### Extrait source

Ici le tableau touche petits et grands comme lors des « fêtes de catéchismes », joutes dans lesquelles les enfants rivalisent de savoir et qui attirent les parents, heureux de voir triompher leur progéniture. Parmi les différents exercices, « les petits de 7 à 12 ans devront être prêts à dire la signification des scènes de la religion que leur désignera sur les grands tableaux la baguette du catéchiste » [45] et les adolescents tireront au sort un tableau dont ils devront donner devant l’auditoire l’explication complète. A travers l’émulation et l’attrait de ces fêtes où s’exprime d’une certaine manière la recherche de visibilité du catholicisme français, se joue une stratégie d’évangélisation qui vise parents et familles (fig. 6).

### Consigne
Recopiez mot pour mot le passage de l'extrait sur les fêtes de catéchisme qui va de « Ici le tableau » jusqu'à « parents et familles (fig. 6). ».

### Données recueillies

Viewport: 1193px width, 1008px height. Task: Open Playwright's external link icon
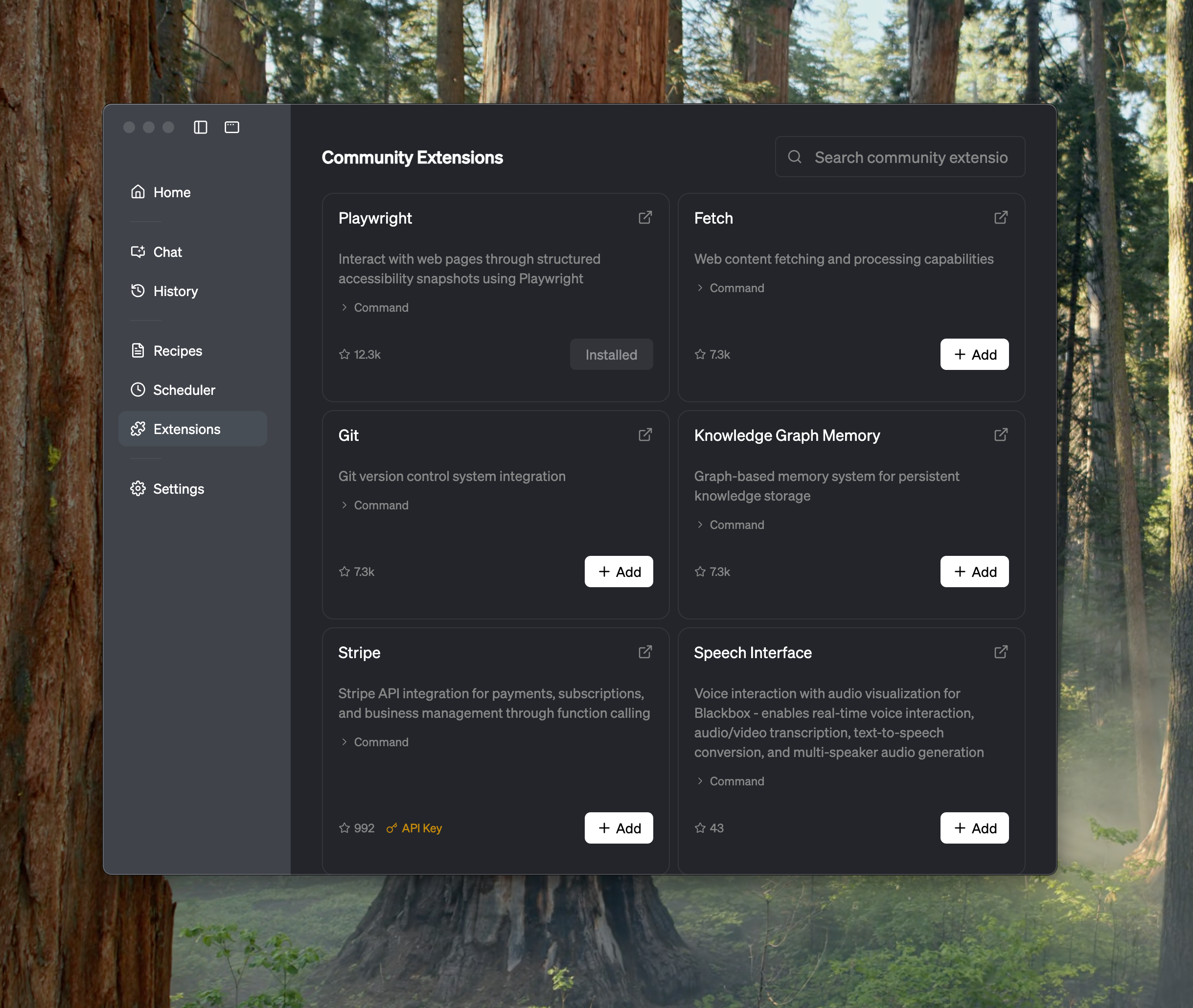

### Réponse
Ici le tableau touche petits et grands comme lors des « fêtes de catéchismes », joutes dans lesquelles les enfants rivalisent de savoir et qui attirent les parents, heureux de voir triompher leur progéniture. Parmi les différents exercices, « les petits de 7 à 12 ans devront être prêts à dire la signification des scènes de la religion que leur désignera sur les grands tableaux la baguette du catéchiste » [45] et les adolescents tireront au sort un tableau dont ils devront donner devant l’auditoire l’explication complète. A travers l’émulation et l’attrait de ces fêtes où s’exprime d’une certaine manière la recherche de visibilité du catholicisme français, se joue une stratégie d’évangélisation qui vise parents et familles (fig. 6).